GIVEN DATA:
..........

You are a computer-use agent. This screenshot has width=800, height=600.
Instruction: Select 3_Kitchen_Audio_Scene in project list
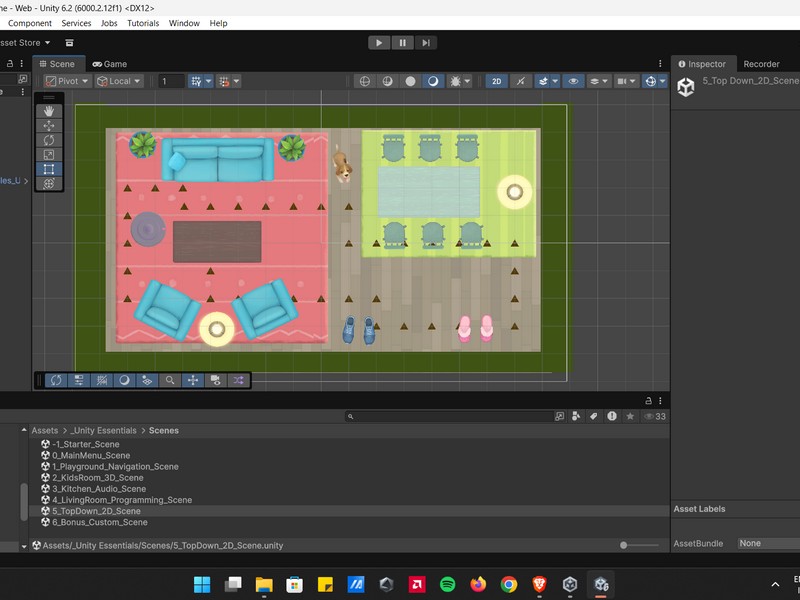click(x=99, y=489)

..........

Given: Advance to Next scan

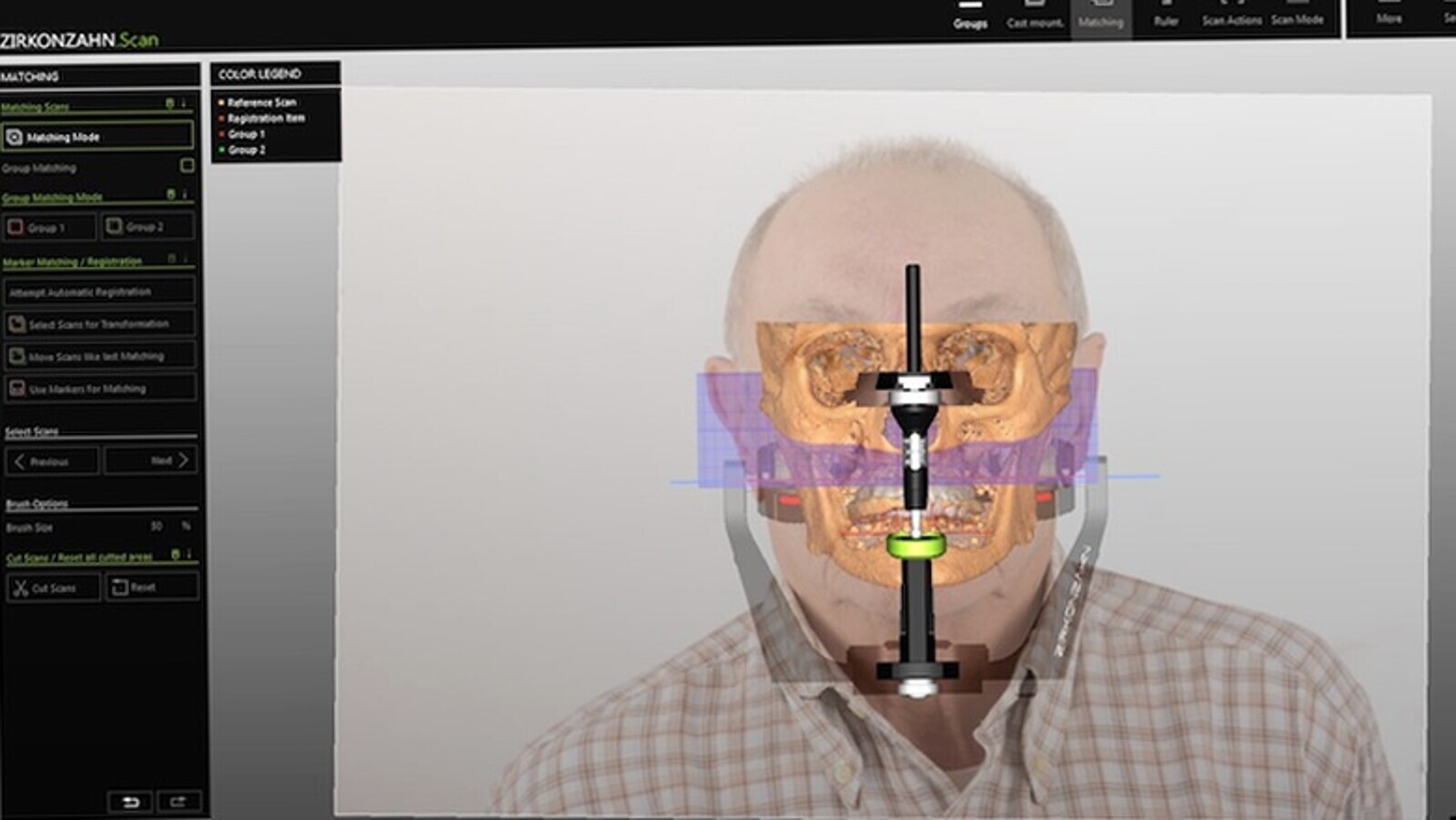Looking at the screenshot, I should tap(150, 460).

..........

EXERCISE INSTRUCTIONS: Set down, word for word, the data from the line with "You are a computer-use" up to and including the line with "click(x=99, y=489)". Omit the pictures.

RESULT BELOW:
You are a computer-use agent. This screenshot has width=800, height=600.
Instruction: Select 3_Kitchen_Audio_Scene in project list
click(x=99, y=489)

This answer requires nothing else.